◆ What is needed ◆
Scan the records below for the line with "Image resolution: width=199" and the line with "Task: Close the Filters panel", and retype that range exactly, both ends included, pictures excepted.

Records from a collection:

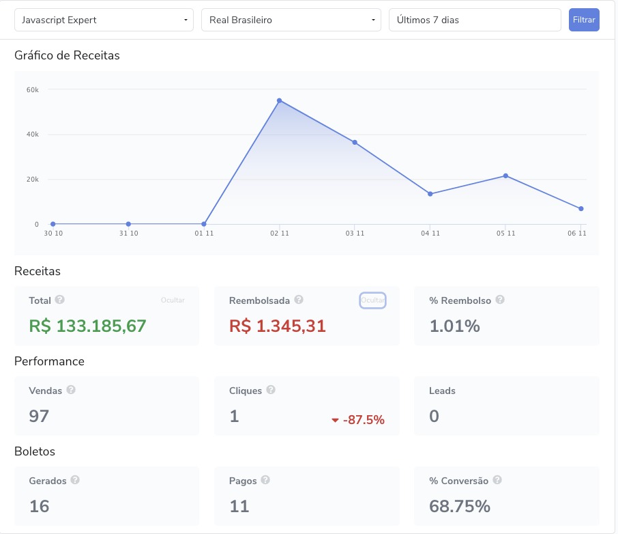
Task: Open the Javascript Expert product dropdown
Action: [104, 20]
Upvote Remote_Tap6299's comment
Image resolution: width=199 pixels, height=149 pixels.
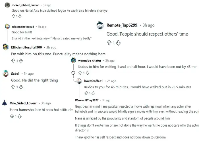click(x=109, y=43)
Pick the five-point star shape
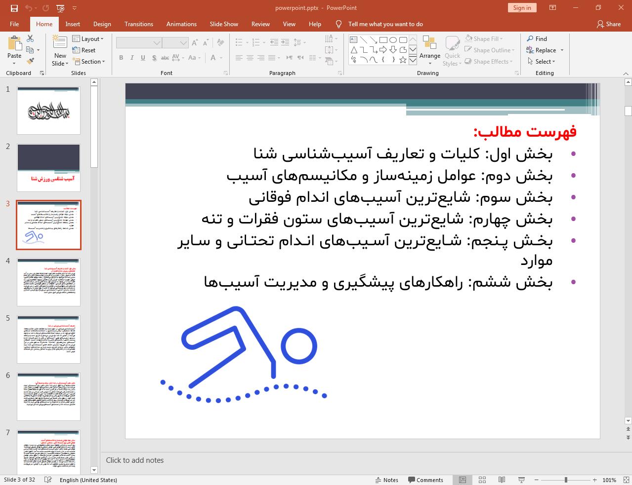Image resolution: width=632 pixels, height=485 pixels. coord(403,60)
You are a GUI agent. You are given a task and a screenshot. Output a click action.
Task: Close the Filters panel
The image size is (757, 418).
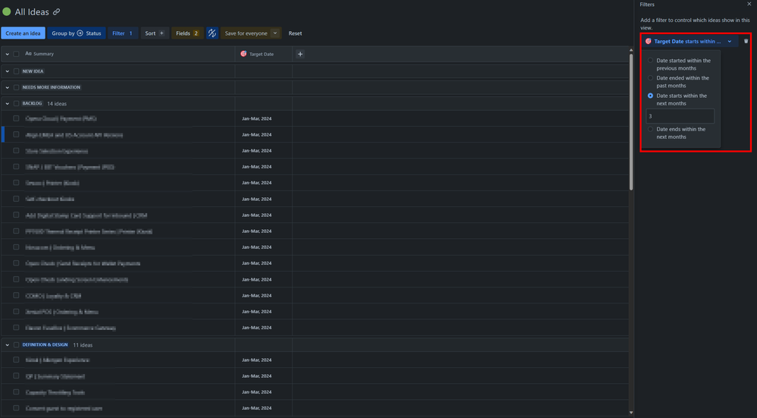point(749,4)
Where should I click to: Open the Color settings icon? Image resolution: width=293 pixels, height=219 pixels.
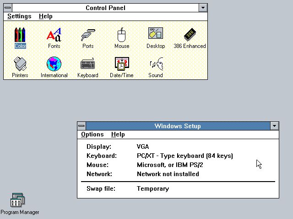20,35
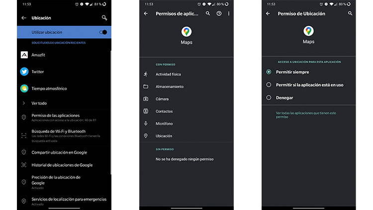Go back from Permiso de Ubicación screen
Screen dimensions: 373x210
click(x=268, y=14)
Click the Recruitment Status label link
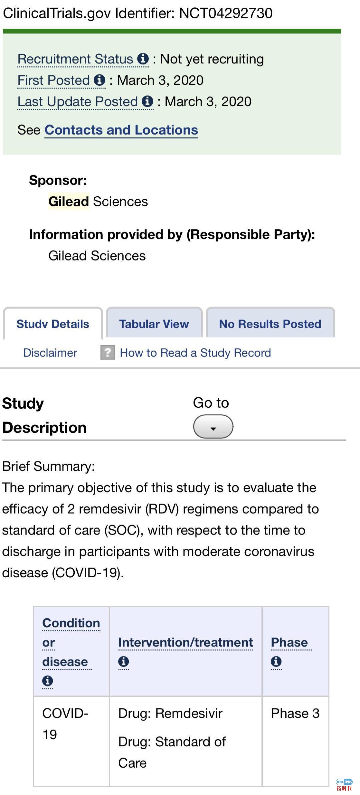 click(x=75, y=59)
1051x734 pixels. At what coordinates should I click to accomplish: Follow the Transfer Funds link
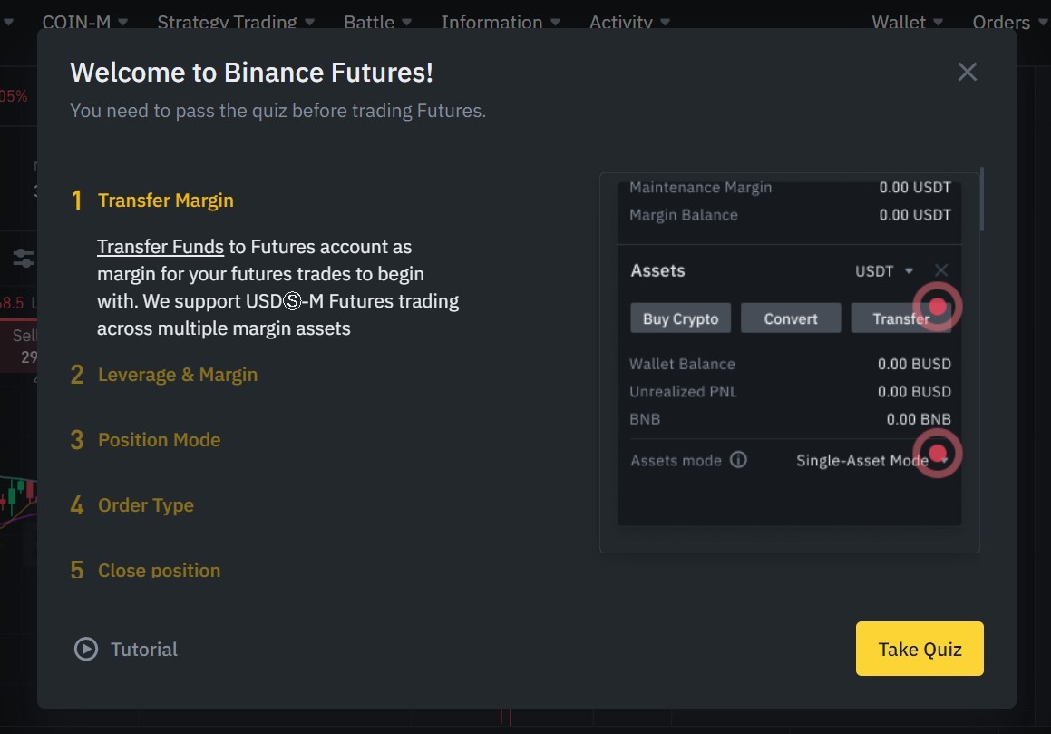click(161, 247)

◆ Result of this task ◆
Image resolution: width=199 pixels, height=149 pixels.
click(x=109, y=43)
Pick the five-point star shape
Image resolution: width=632 pixels, height=485 pixels. coord(403,60)
You are a GUI agent. You are given a task and a screenshot. Output a click action.
Task: Close the Filters panel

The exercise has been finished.